Simply download and run the TrueCrypt installer. Once installed, click on “System” and “Encrypt System Partition/Drive” and walk through the wizard to create your passphrase and begin the encryption process. It may take several hours for the drive to be fully encrypted, depending on the size of your hard drive as well as your computer’s specifications. But the initial setup should only take 15 minutes. You’ll be prompted to create a recovery disc, which is helpful in case anything goes wrong. Of course you’ll still need your password to unlock the computer, though.
And just like that, you went from a screen door to a bank vault.

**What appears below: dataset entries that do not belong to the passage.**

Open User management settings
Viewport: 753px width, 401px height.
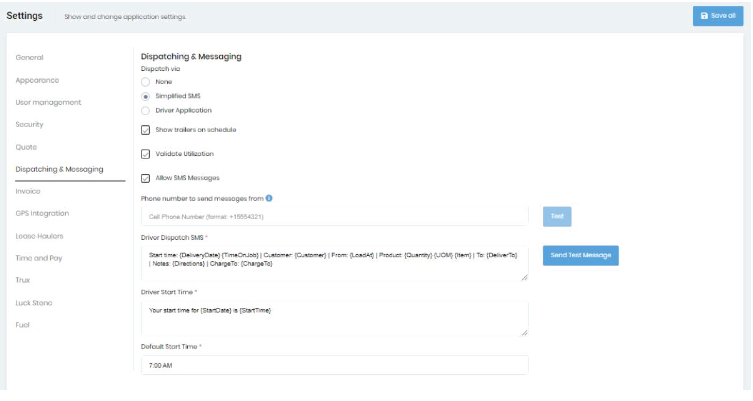click(x=48, y=102)
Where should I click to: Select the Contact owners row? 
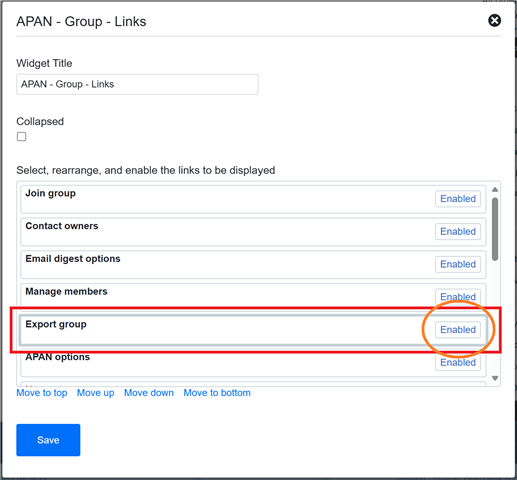(253, 232)
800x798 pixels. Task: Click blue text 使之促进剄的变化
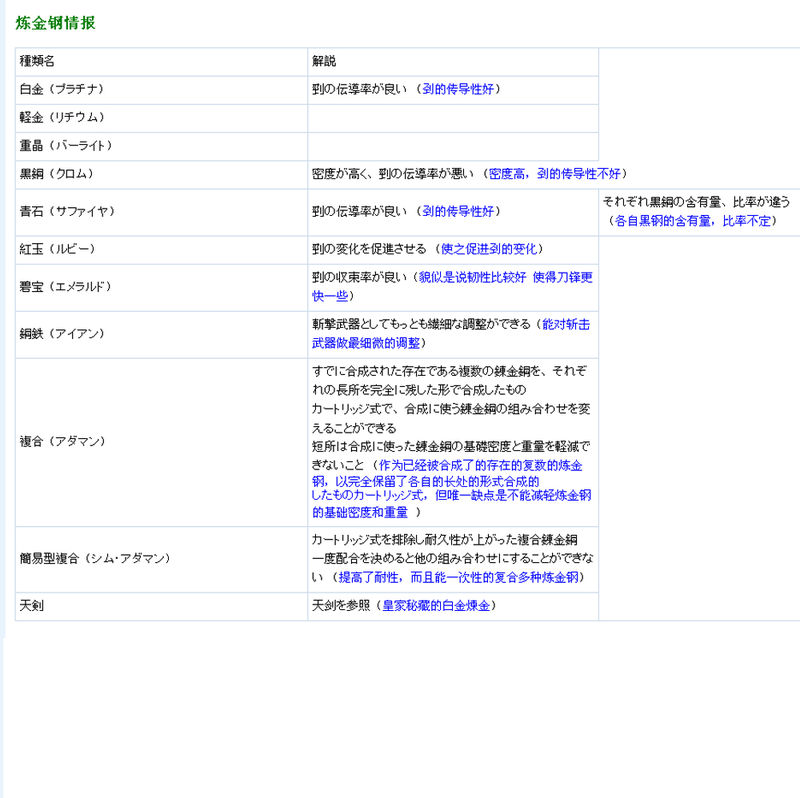[490, 249]
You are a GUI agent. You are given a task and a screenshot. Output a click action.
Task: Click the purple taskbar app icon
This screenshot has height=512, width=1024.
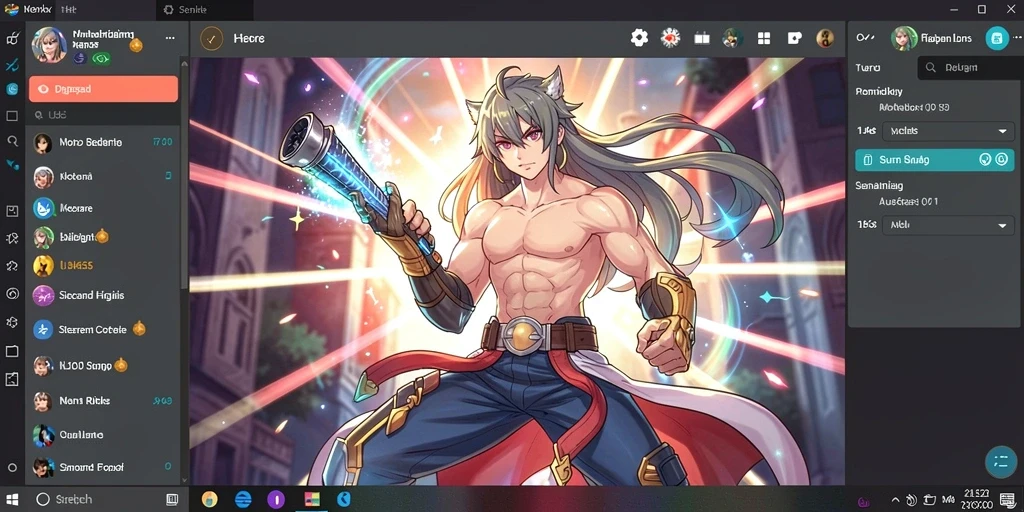(x=276, y=500)
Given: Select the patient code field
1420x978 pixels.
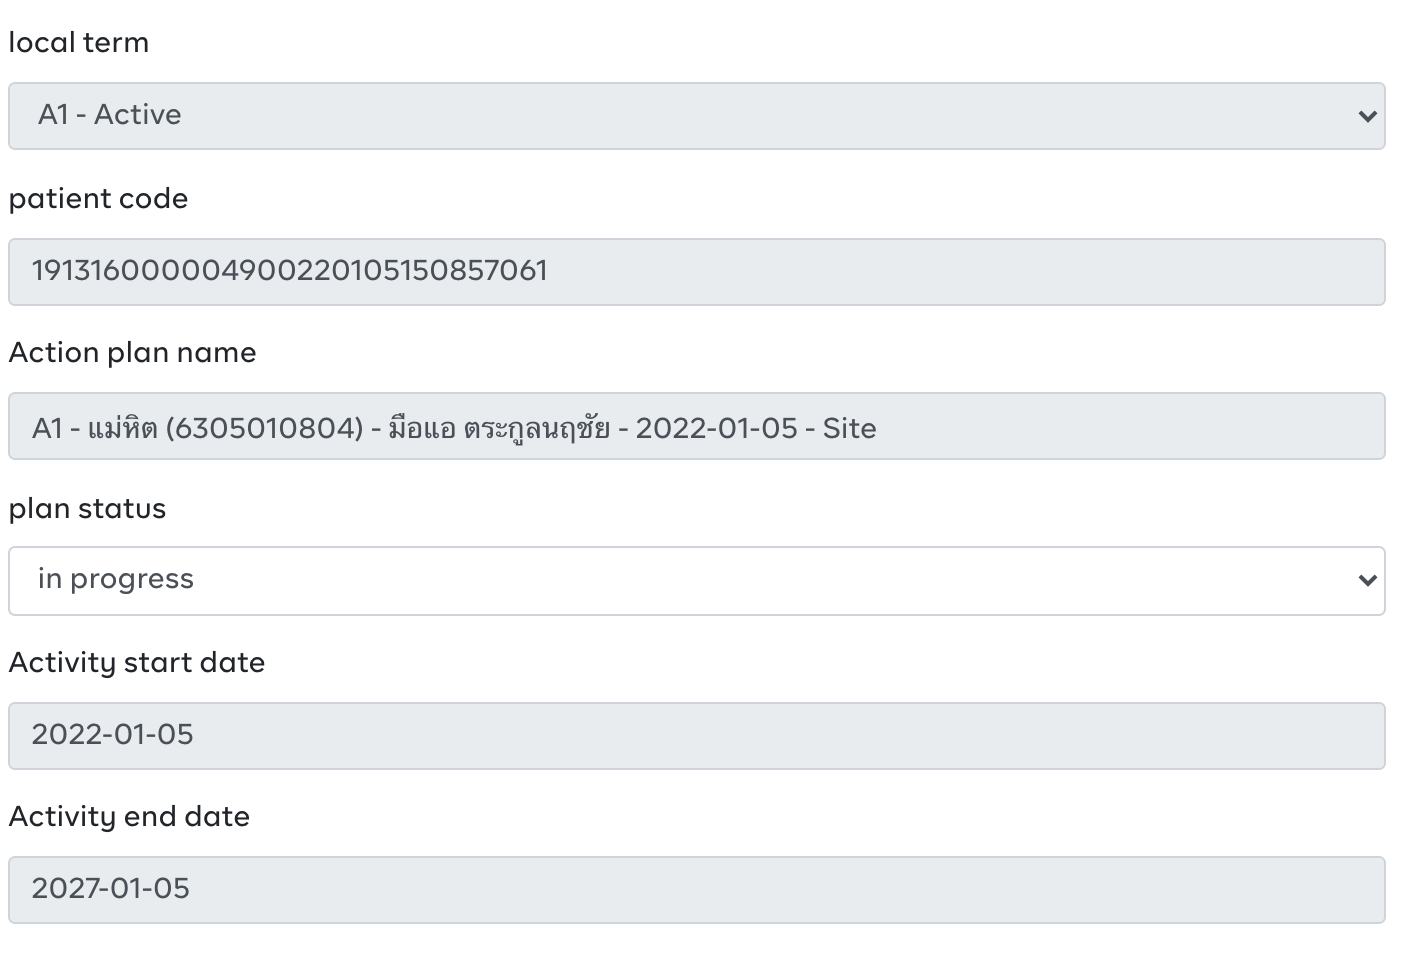Looking at the screenshot, I should pyautogui.click(x=696, y=272).
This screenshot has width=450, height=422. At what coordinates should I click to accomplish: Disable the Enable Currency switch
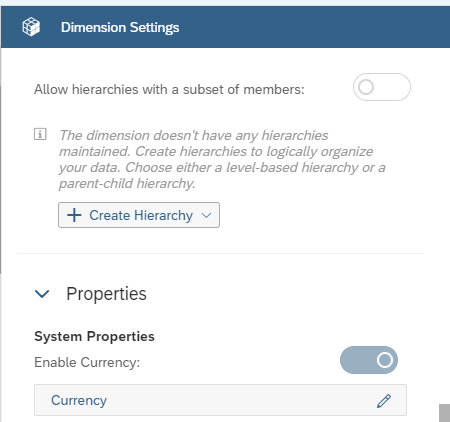click(x=369, y=360)
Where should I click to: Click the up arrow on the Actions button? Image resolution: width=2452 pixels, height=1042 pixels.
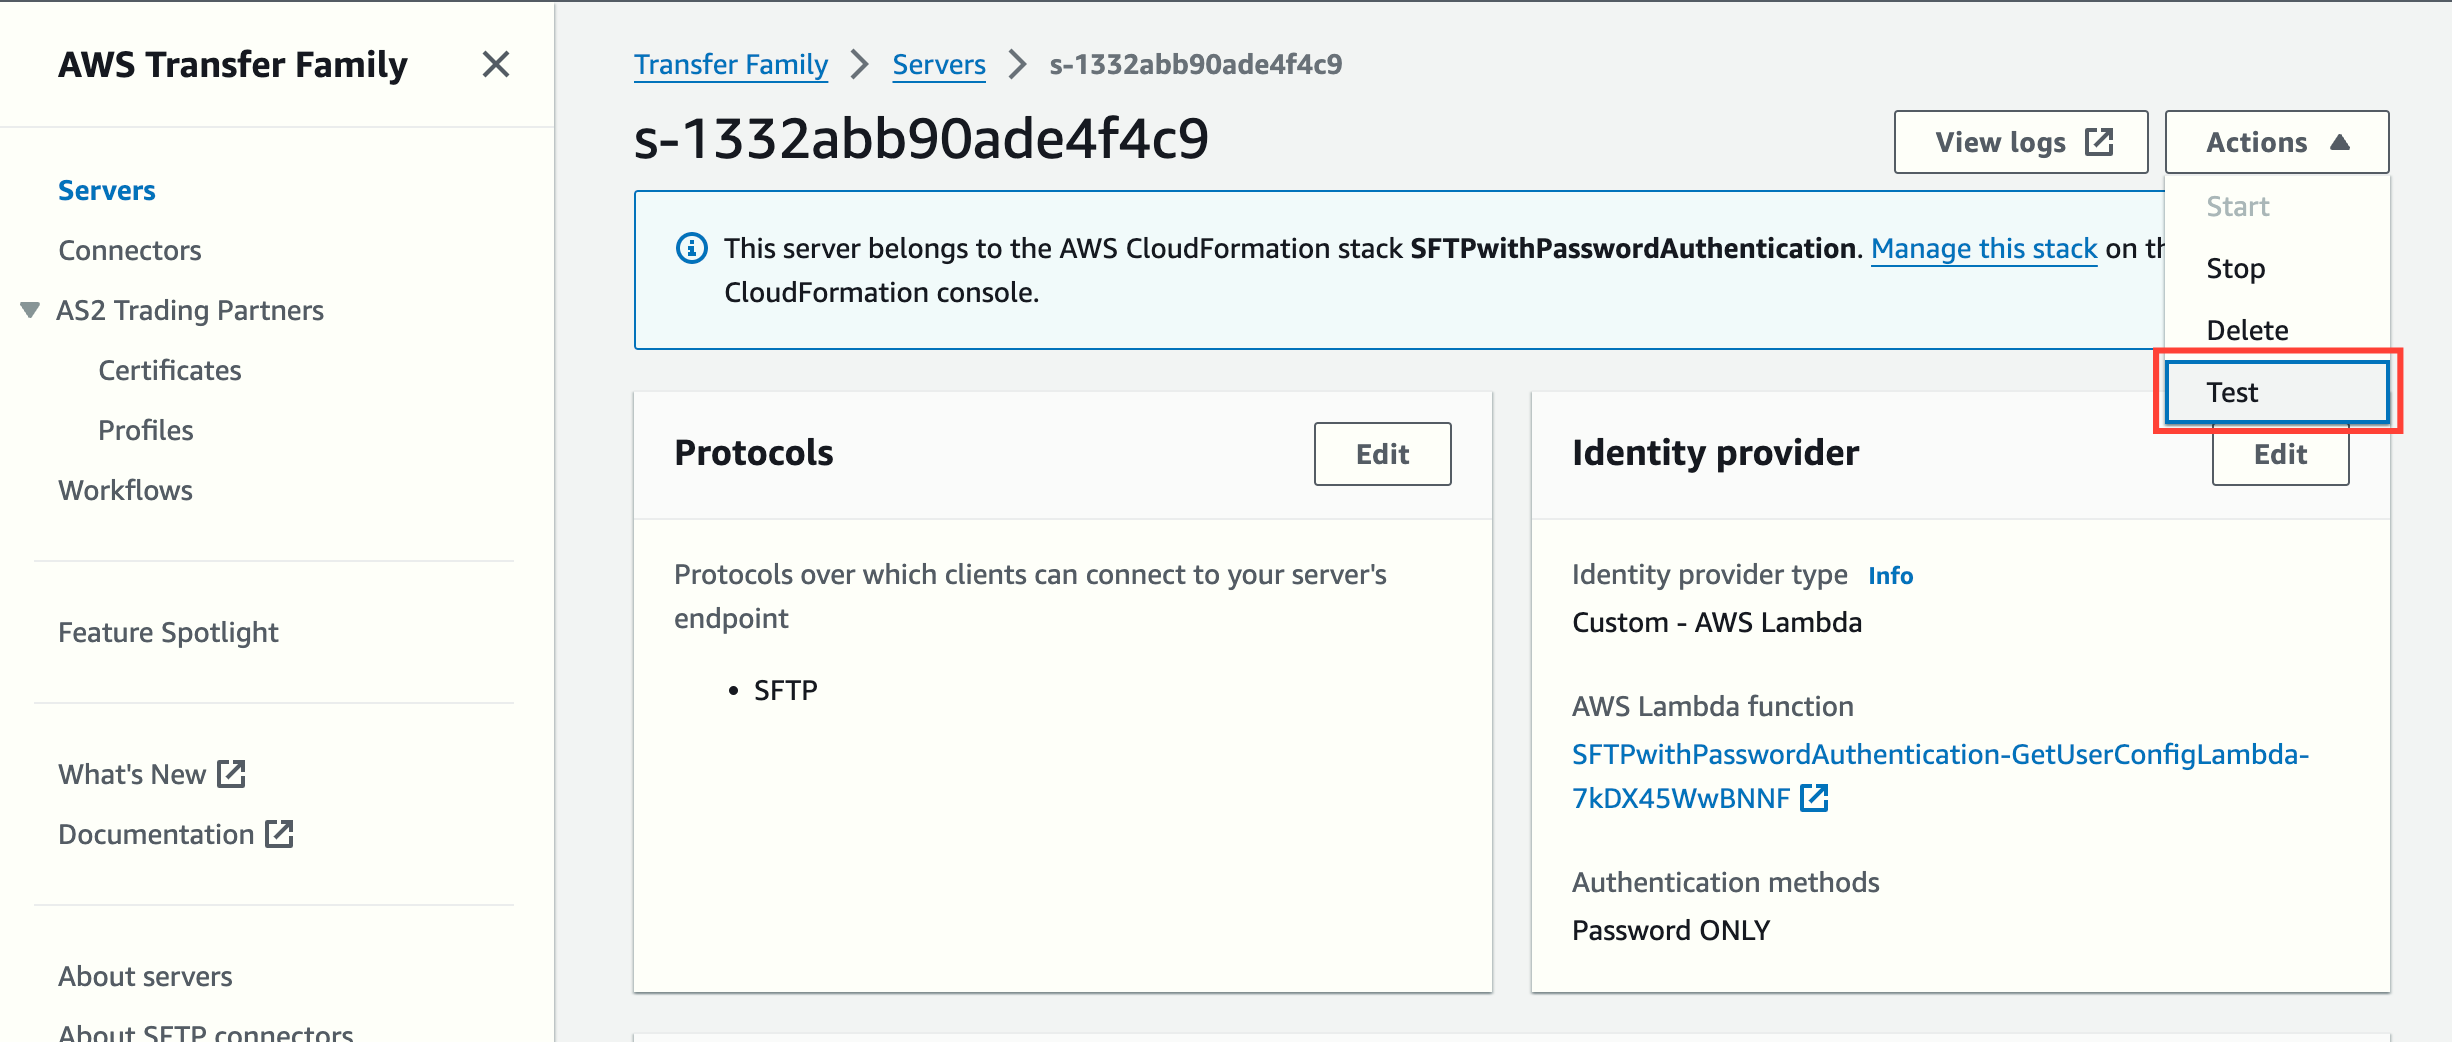point(2341,141)
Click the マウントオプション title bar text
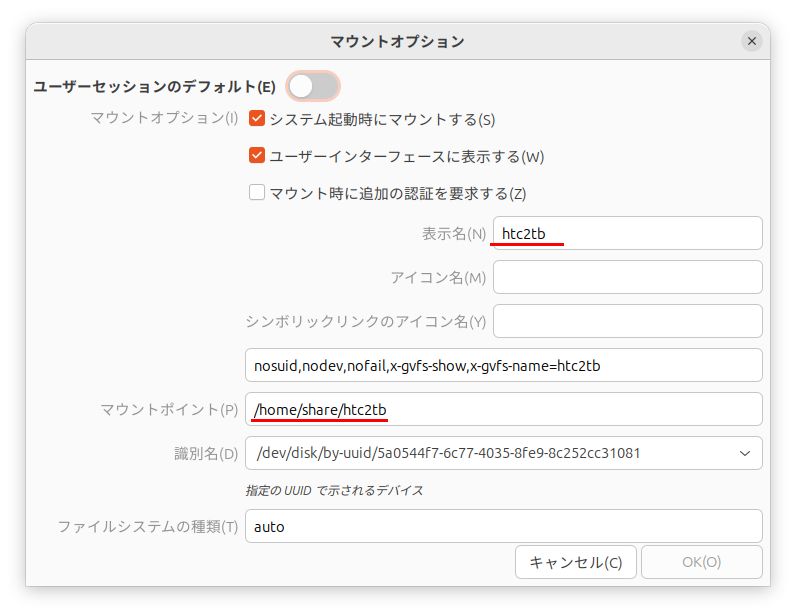Image resolution: width=796 pixels, height=615 pixels. click(397, 41)
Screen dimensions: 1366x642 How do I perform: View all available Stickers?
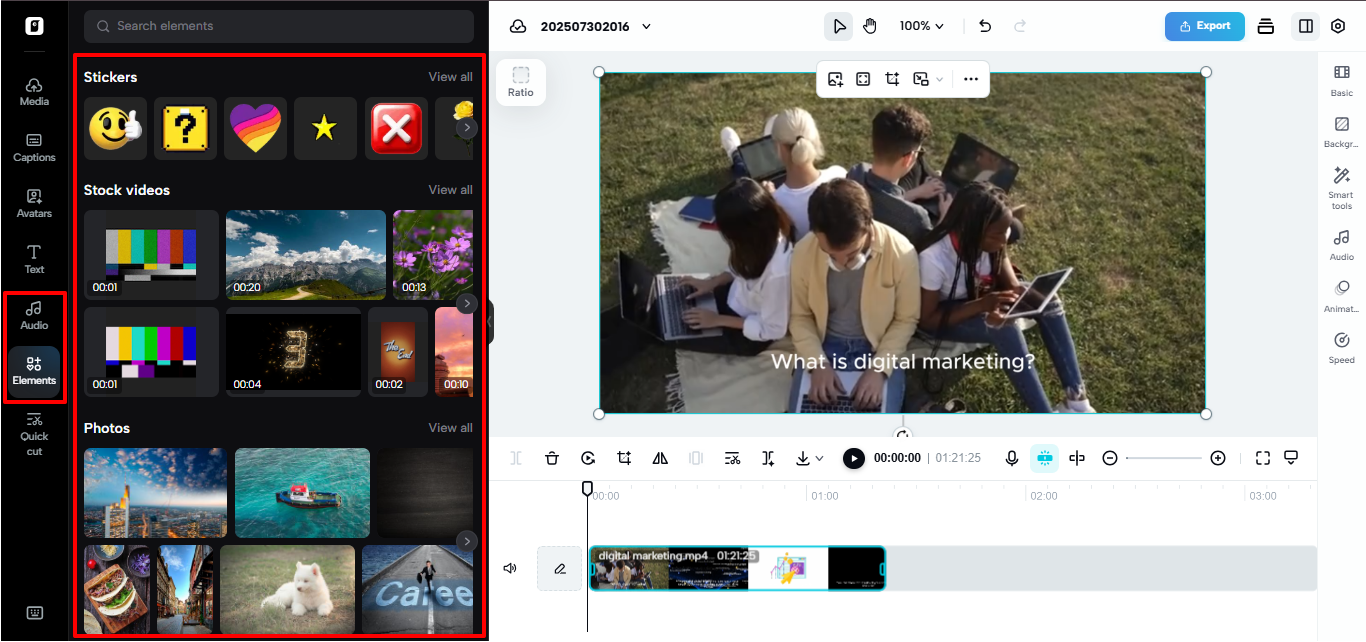[x=450, y=76]
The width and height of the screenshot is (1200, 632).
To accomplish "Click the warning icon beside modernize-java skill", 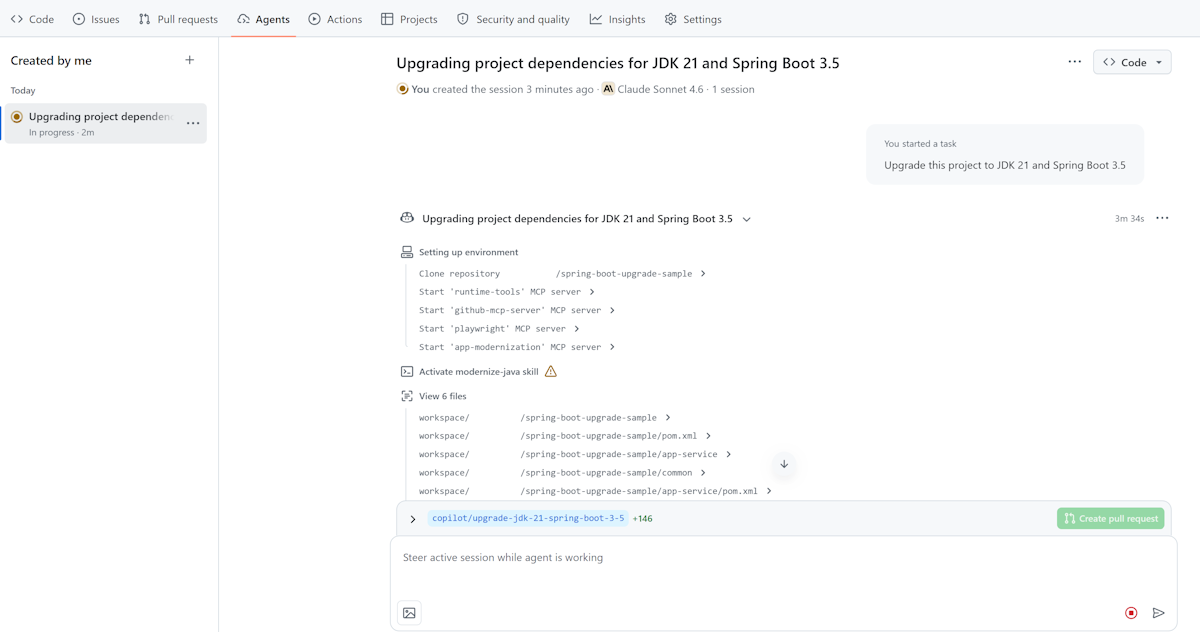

TrueCrypt can also be used to encrypt external hard drives, files, and even build in a decoy operating system. The decoy operating system is a great feature, as highlighted by this XKCD comic. With a decoy OS, you’ll have two difference passwords. One password will unlock one operating system, while the other password unlocks the other one. Both operating systems operate completely independent of each other. This is essential for applications which require plausible deniability. If under duress, one can safely divulge password “A”, while keeping the contents of operating system “B” securely hidden. But that’s a bit more complex, and possibly a topic for another day.
Note that TrueCrypt full disk encryption only works on standard Windows setups. People with multiple operating systems, or other operating systems such as OSX or Linux cannot use TrueCrypt full disk encryption.